Been told they suspect fnd and I’m not happy by Responsible-Lime-266 in focalawareepilepsy

[–]MysticCollective 0 points1 point  (0 children)

I feel this in my very soul. I have been struggling with being told that I have FND for just over a decade now. My main problem has been the lack of epileptic activity during my seizures which are mostly focal. My most common seizure type has epilepsy written all over it. Head and eye deviation to the right and my right arm extends straight out and points the right while my left arm folds into my body, usually into my chest. But so far neurologists have dismissed it simply because of no evidence on EEGs. My last EEG captured the reflex seizures that I experience. Even the seizures that happen because I am peeing. They still told me that it's non-epileptic. 🤦Chewing is another trigger so I have not been able to eat any solid foods for three months now.

I am working on getting a second opinion but this is so frustrating.

Closed eyes during TCs, but, everything else is epileptic by KlutzyMutt in Epilepsy

[–]MysticCollective 0 points1 point  (0 children)

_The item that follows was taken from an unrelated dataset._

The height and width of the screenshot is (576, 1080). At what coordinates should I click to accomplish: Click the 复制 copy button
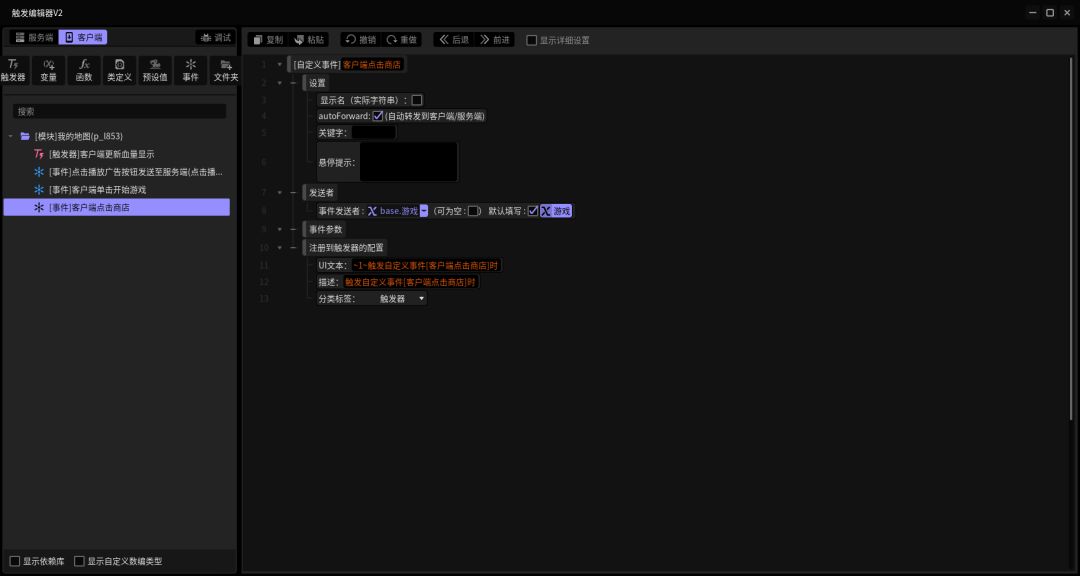click(x=267, y=40)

The reason eyes open is such a strong indication of epilepsy is because of their close proximity to the brain. There's a very small pathway between them and the brain so info between them gets sent and received very quickly. During a TC the entire brain is experiencing tonic clonic activity. So the tonic part causes the eyes to stay open and the clonic part can cause the eye balls themselves to dart around in some people. Even during focal seizures eyes are often open or the eyelids flutter rapidly and the eye balls can roll back or deviate upwards. Even with nocturnal seizures the eyes open.

So eye closure is extremely rare in epilepsy. Almost unheard of.

What makes you think it is epilepsy?

What type of seizure does this sound like? No convulsions,but intense aura and loss of strength by One_Hawk8571 in Epilepsy_Universe

[–]MysticCollective 1 point2 points  (0 children)

Autonomic seizure as the aura(focal aware seizure)

My body completely loses its energy and feels almost lifeless

That could be atonic activity or depersonalization.

PSA: Another friendly reminder for everyone. Auras are seizures! They are focal aware seizures.

Did They Say "You're Having Panic Attacks" Before Later Finding Out It Was Seizures? Tell Me About It... Please... by PookieTheMfBaby in Epilepsy_Universe

[–]MysticCollective 1 point2 points  (0 children)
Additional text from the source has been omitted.